Swimming in the Sea of Life
A Century of Loss & Learning
“Technological advances in the 20th century accelerated the ability of people to find, take, market, and consumer greater amounts of sea life than during any other era in history. But, at the same time, new technologies made possible unprecedented powers of exploration, computation and communication.”
Open Ocean Life
Deep & Going Deeper in the Open Ocean
“Nowhere in the ocean are there straight lines defining constant conditions. Temperature, salinity, water clarity and chemistry are constantly shifting vertically and horizontally depending on currents, the weather, the season, and the creatures moving within the water column, stirring and mixing as they go.”
Atlas of the Ocean
Why We Map the Ocean
In the first volume of National Geographic magazine in 1888, Gardiner G. Hubbard wrote, “When we embark on the great ocean of discovery, the horizon of the unknown advances with us and surrounds us wherever we go. The more we know, the greater we find is our ignorance. “
He might have added, “and that is why we keep exploring!”

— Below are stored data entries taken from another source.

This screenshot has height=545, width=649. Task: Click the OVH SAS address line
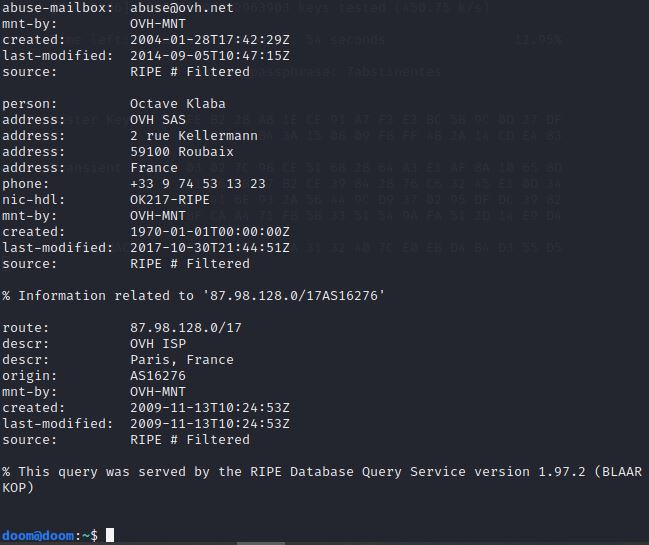[158, 119]
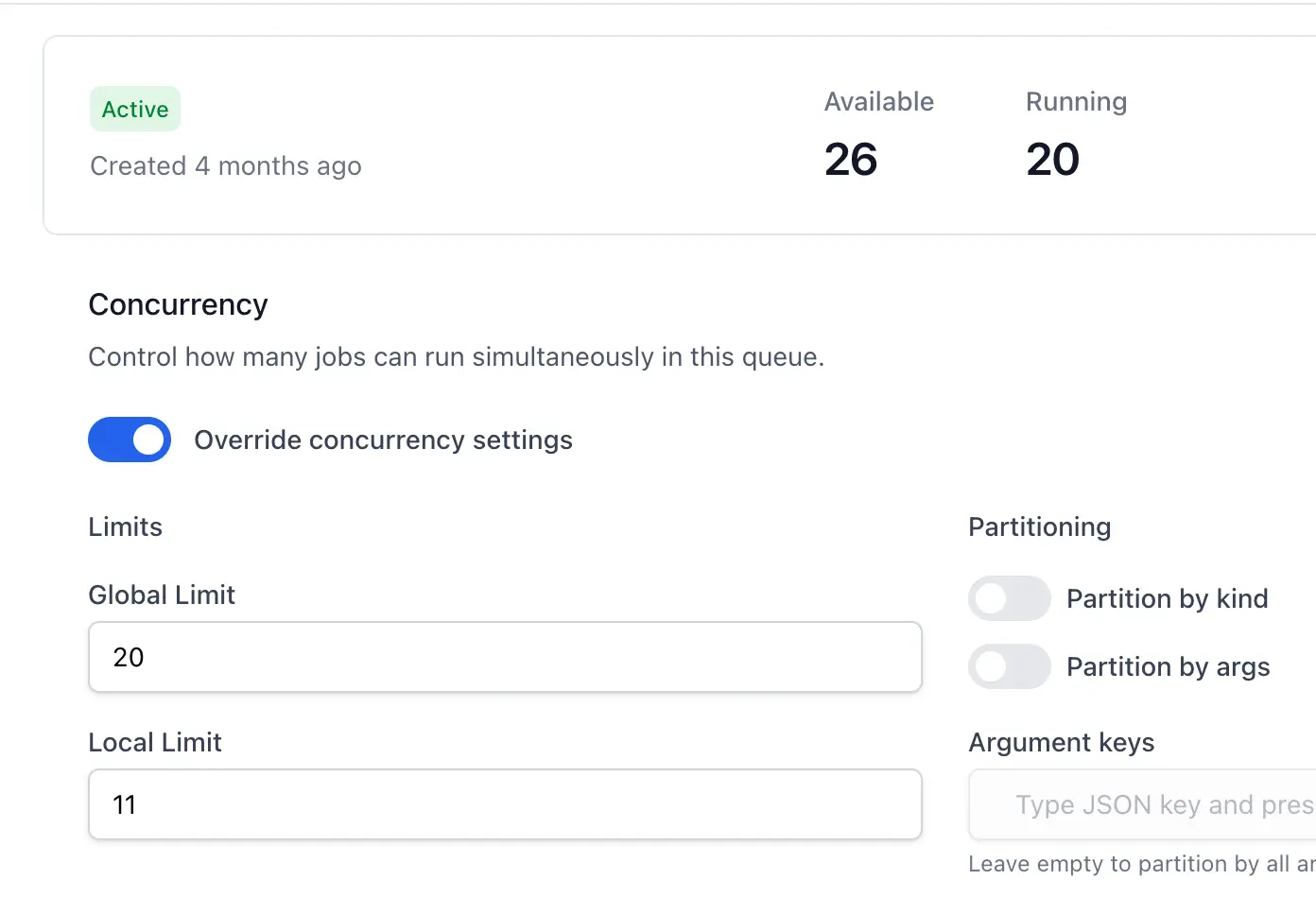Screen dimensions: 1316x914
Task: Click the Available count value 26
Action: pos(851,159)
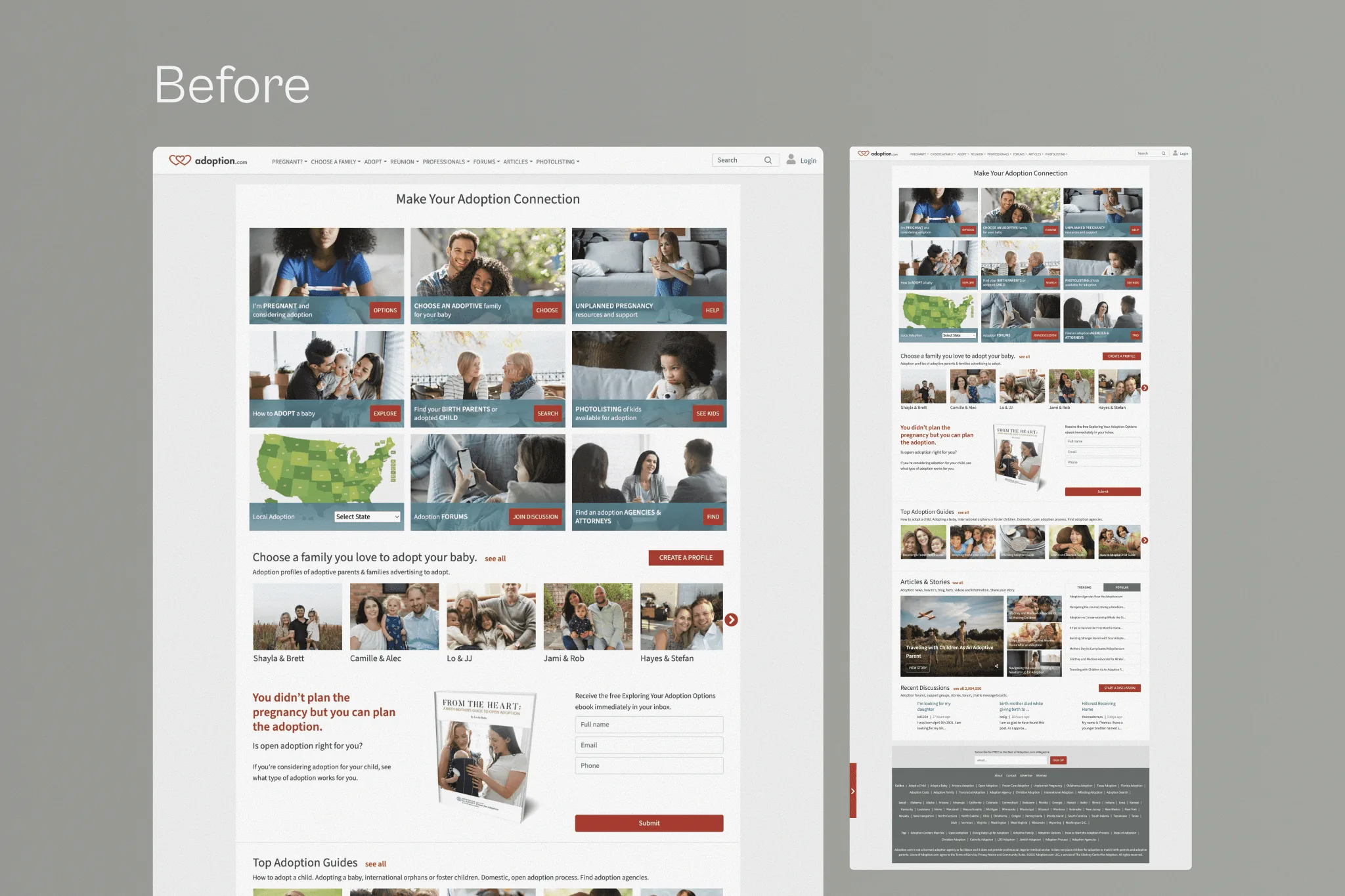This screenshot has width=1345, height=896.
Task: Click the search magnifier icon
Action: point(768,160)
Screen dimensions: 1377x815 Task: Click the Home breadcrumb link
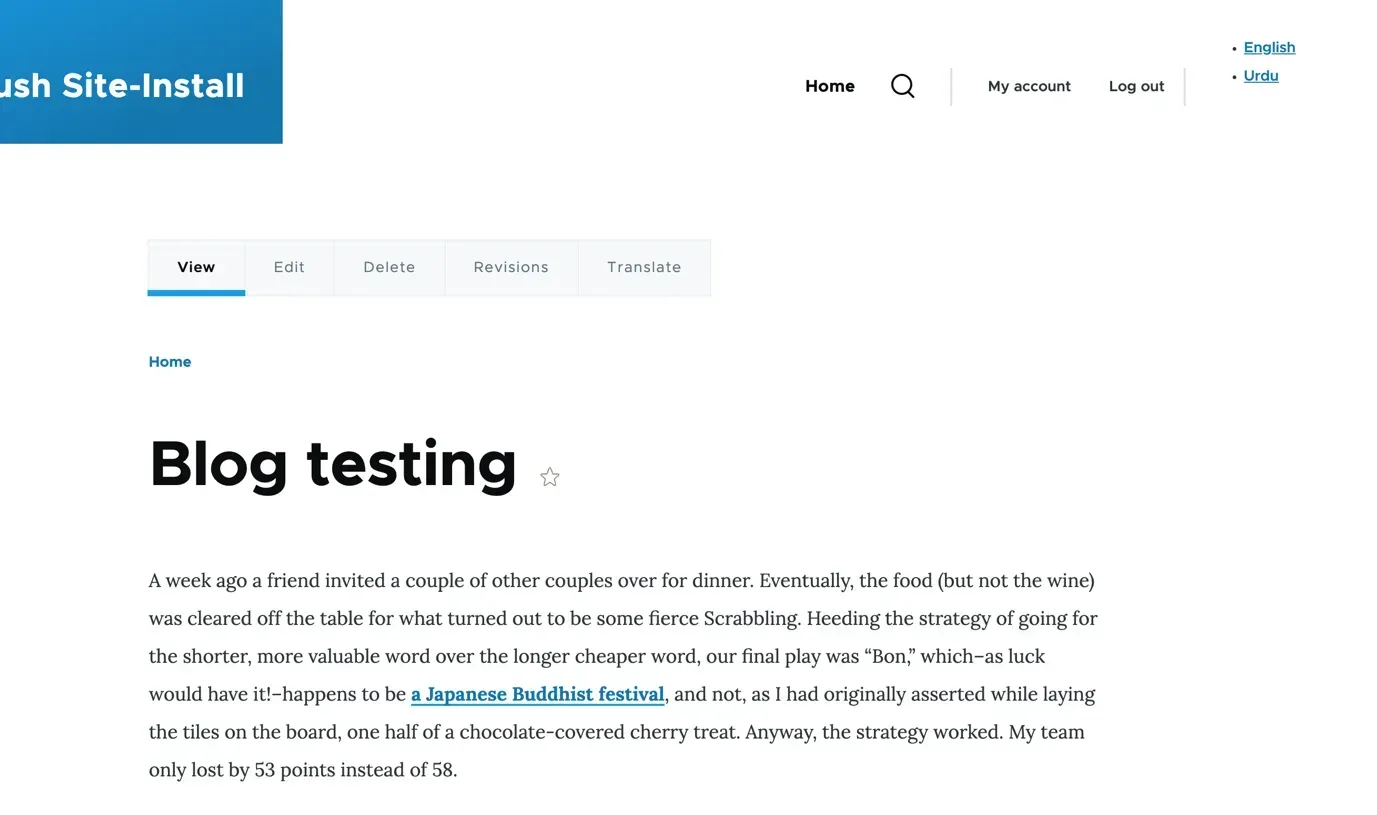tap(170, 362)
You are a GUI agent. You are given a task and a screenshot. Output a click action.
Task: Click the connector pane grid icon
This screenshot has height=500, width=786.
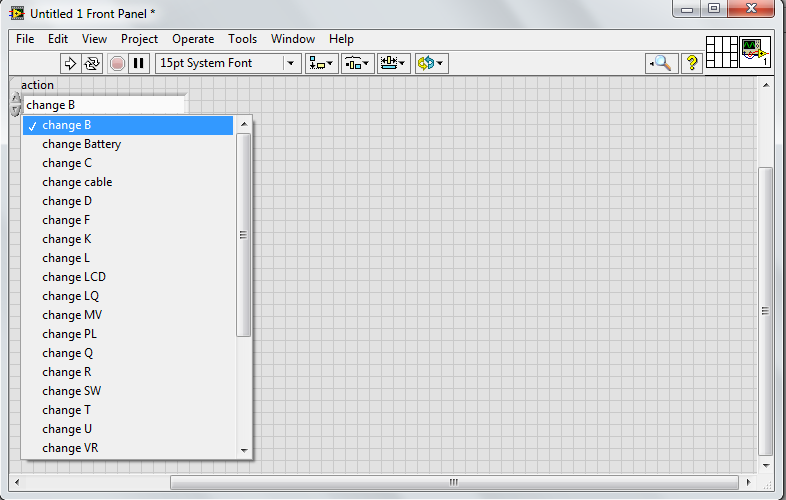(721, 52)
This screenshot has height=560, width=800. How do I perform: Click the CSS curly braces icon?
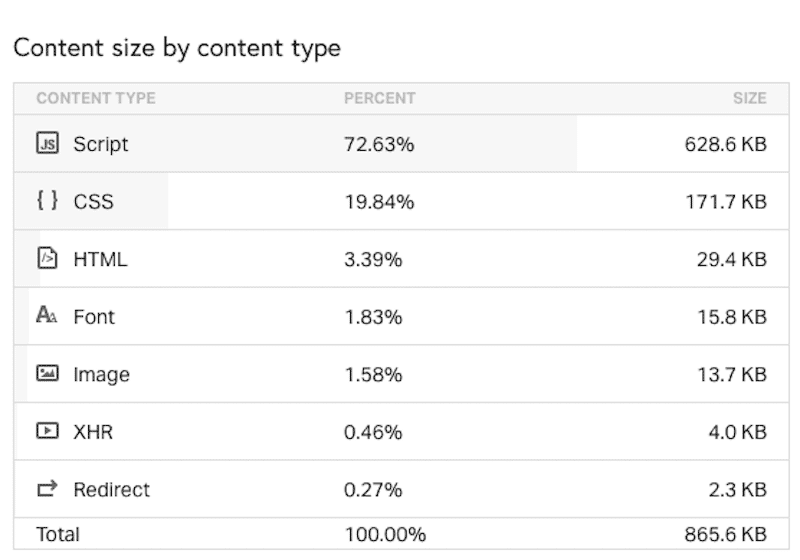pos(47,200)
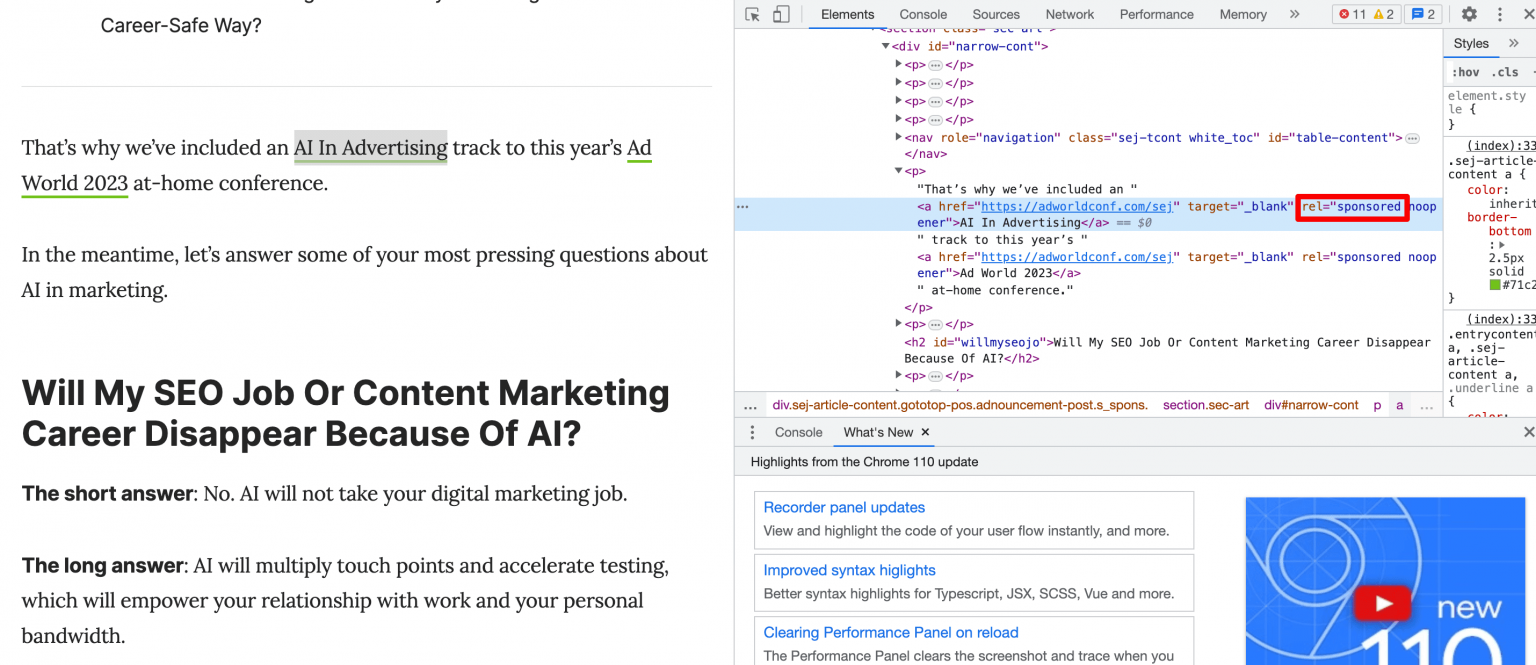1536x665 pixels.
Task: Open the more panels chevron menu
Action: [1294, 14]
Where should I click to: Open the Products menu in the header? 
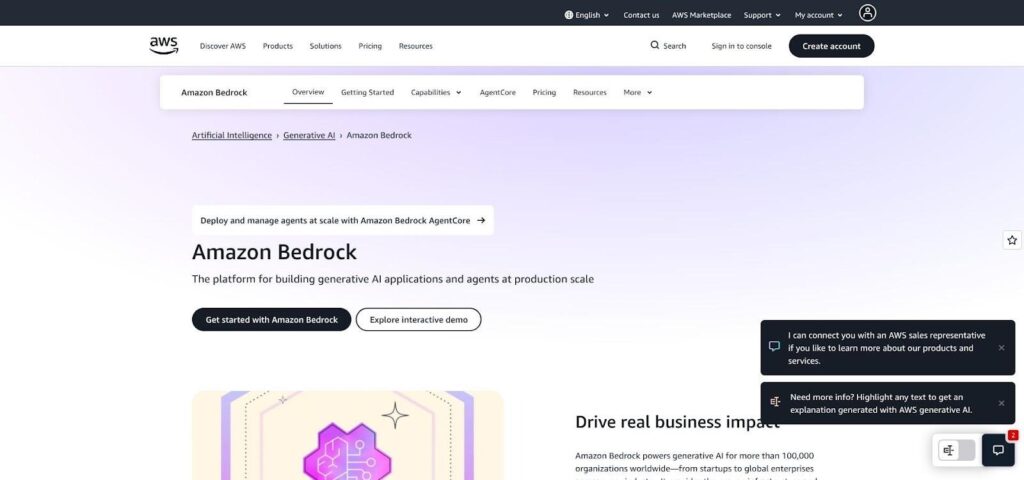point(278,46)
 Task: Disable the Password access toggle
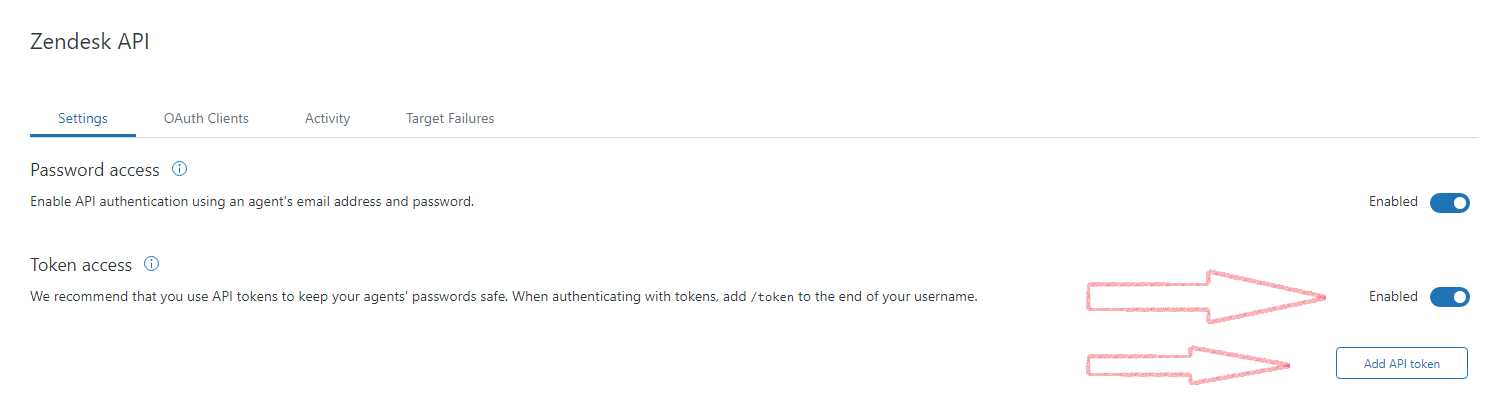tap(1449, 203)
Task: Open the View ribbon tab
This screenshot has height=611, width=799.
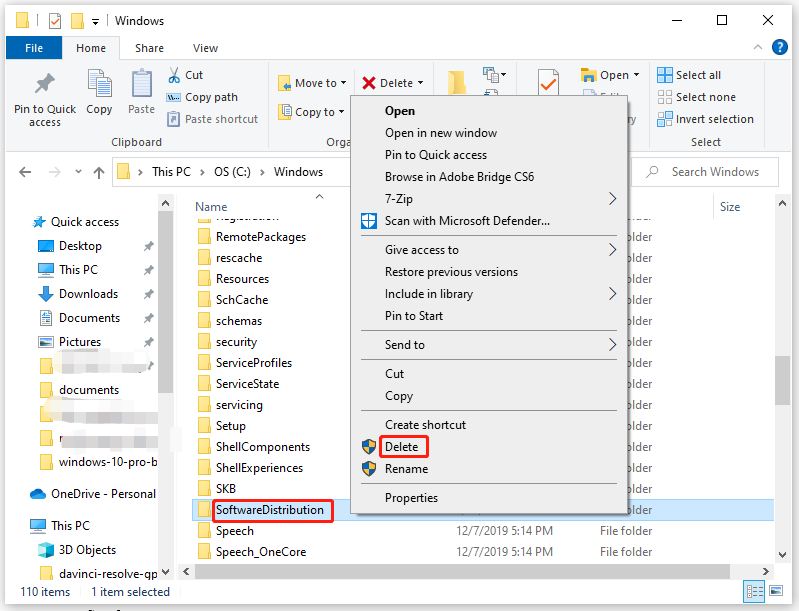Action: pyautogui.click(x=205, y=48)
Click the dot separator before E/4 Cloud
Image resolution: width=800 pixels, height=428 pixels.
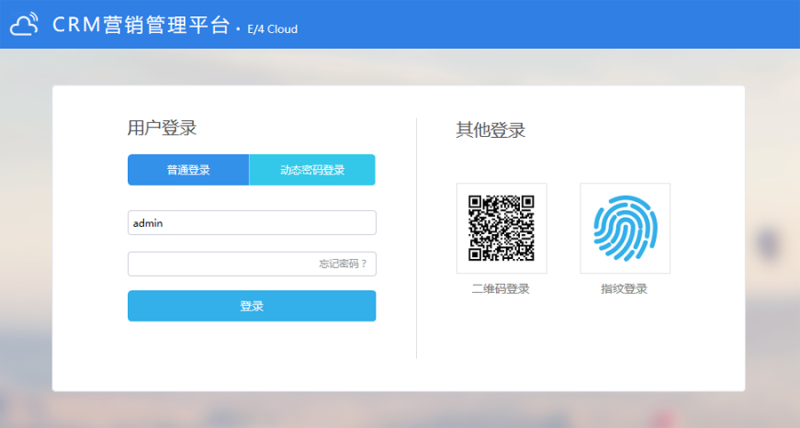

The first people to see the ocean many thousands of years ago likely wondered how big it was, how deep, and what unknowns were beyond the horizon.
Some 3,500 years ago seafarers from islands in Polynesia stepped into outrigger canoes to find out, equipped with only their understanding of the stars, winds, currents, and the flights of birds. Gradually they learned to read the currents and to integrate their knowledge to document directions and the distances to other islands, and then continents. They recorded this information on stick charts, the world’s first maps of the ocean. The placement of shells and fibers indicated islands, waves, and currents.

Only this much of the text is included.